[This article was originally published in the Spring 2019 JadMag (Issue 7.1) as the centerpiece article. To see the issue or subscribe to JadMag, visit this link via Tadween Publishing.]
My title is a provocation, with apologies to Bruno Latour. For those unfamiliar with Latour’s article “On Recalling ANT,” he opens with a now classic line: “There are four things that do not work with actor-network theory: the word actor, the word network, the word theory and the hyphen!” Inspired by his piece, I point to a few things wrong with political economy of the Middle East: political economy, Middle East, and “of” (especially the “of”). I write as a fellow traveler who believes we can all gain by suspending certainty, for a moment, that we know what is political economy, let alone of the Middle East.

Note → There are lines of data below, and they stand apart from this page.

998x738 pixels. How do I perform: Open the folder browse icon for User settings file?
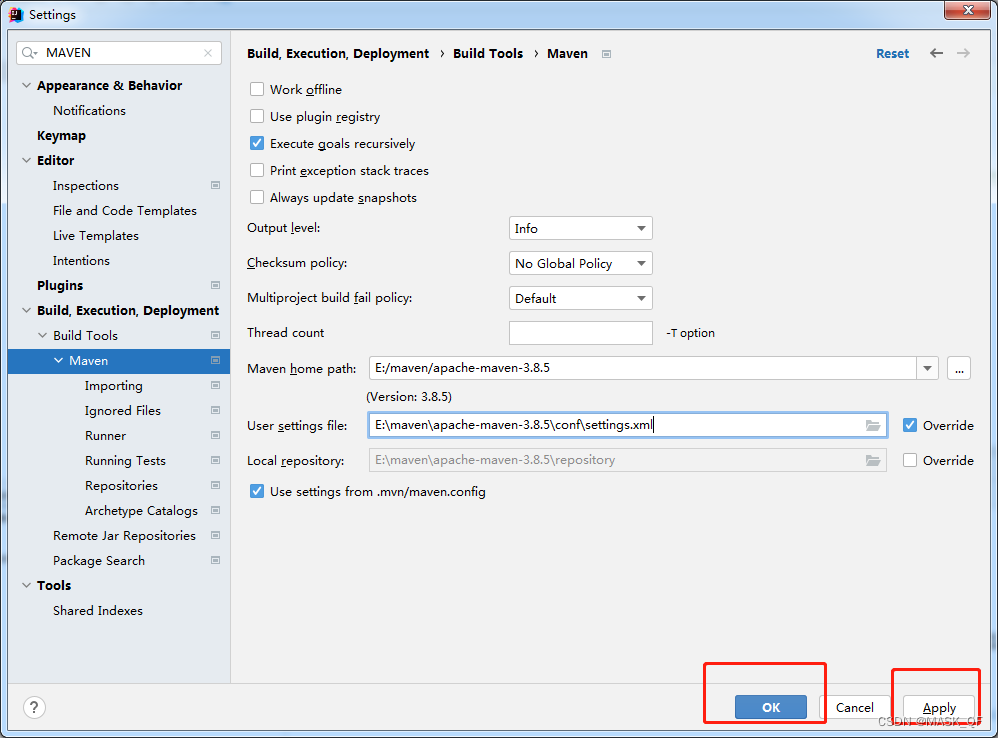pos(874,424)
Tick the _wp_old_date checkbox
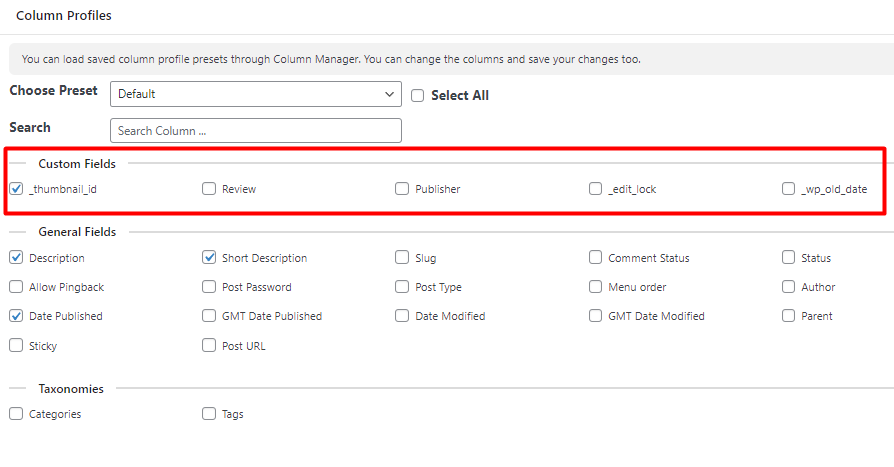The image size is (894, 467). 789,189
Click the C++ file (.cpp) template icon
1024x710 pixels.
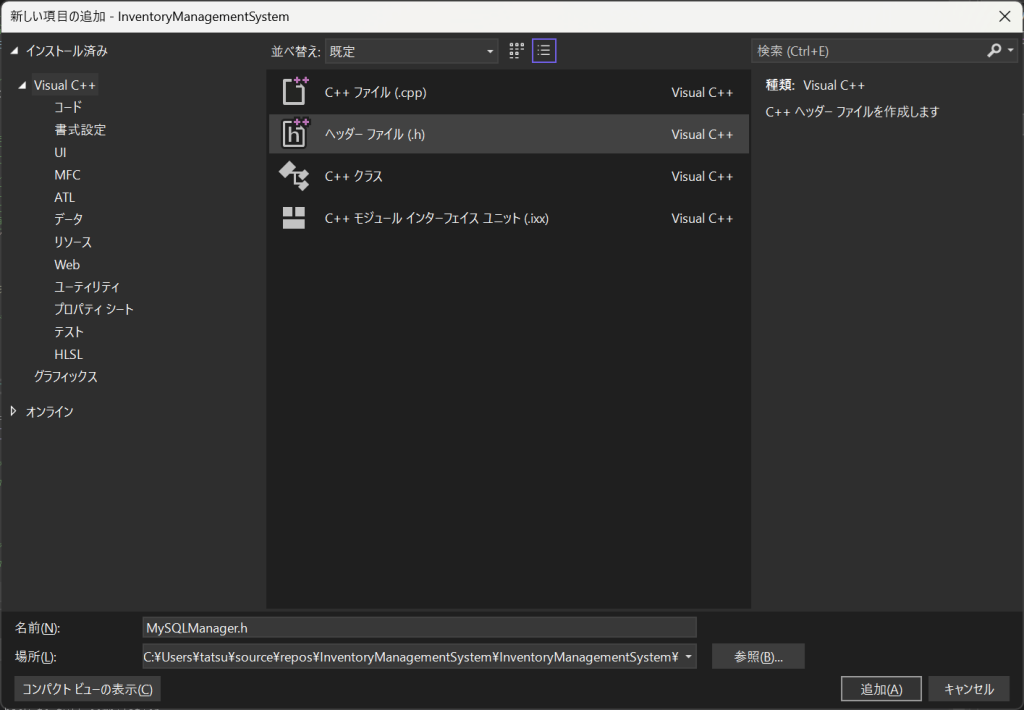point(294,92)
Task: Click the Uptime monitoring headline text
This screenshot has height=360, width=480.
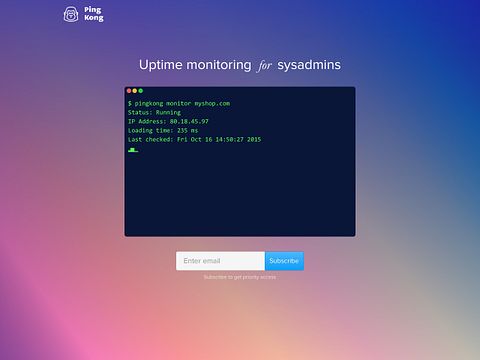Action: coord(195,65)
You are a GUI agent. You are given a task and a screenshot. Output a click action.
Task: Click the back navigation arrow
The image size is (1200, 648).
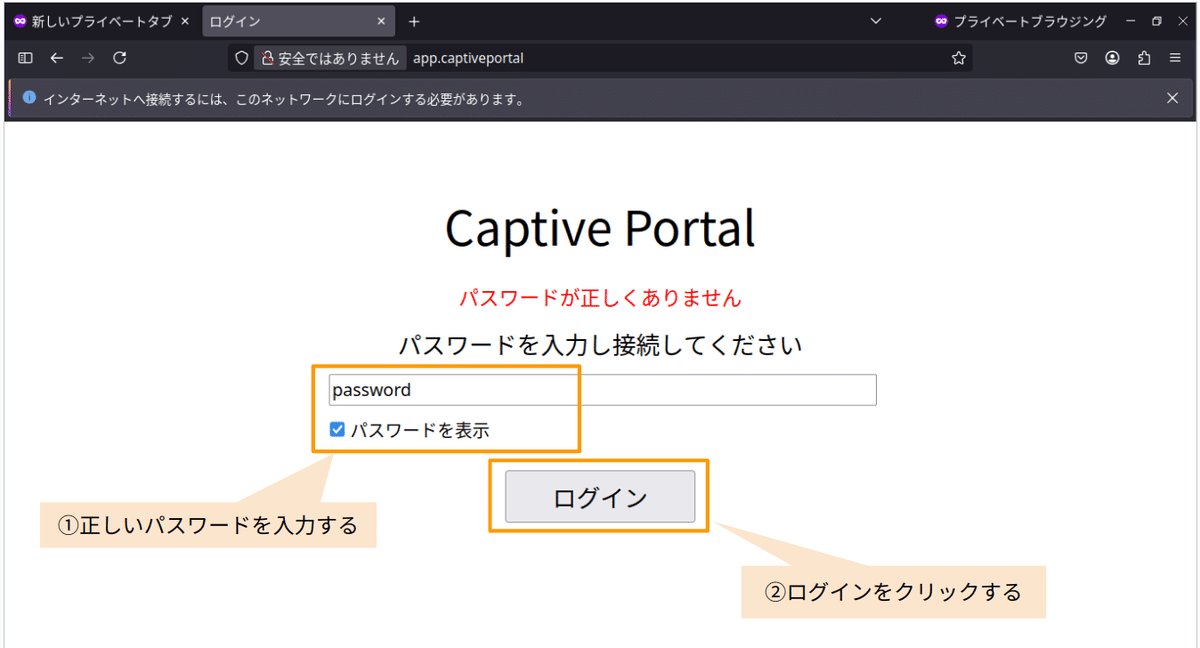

In this brief essay, I do three things. First, I destabilize political economy as a concept and body of thought. Second, I read tangled threads from the archive of political economy about the rise of commercial society in the eighteenth century. Third, I revisit a central institution in the history of economic thought—the factory—with particular relevance for thinking about the Middle East and political economy today. Along the way I ask: What do we lose when we assume there are two stable entities, “political economy” and “the Middle East” that we bring together with that “of”? In the bigger project of which this is part I ask: What distinctive forms of commercial organization characterize entanglements of the Ottoman Empire with the emerging territorial states of Europe? Starting from there, how can we productively think against the theorizing that dominates colonial/postcolonial studies and political economy of the Middle East? I do not ask these questions as a pretend historian, or in ignorance of the wonderful work underway in our field. I ask as an anthropologist concerned with understanding how these processes are constitutive of our own times (or what anthropologists call the ethnographic present).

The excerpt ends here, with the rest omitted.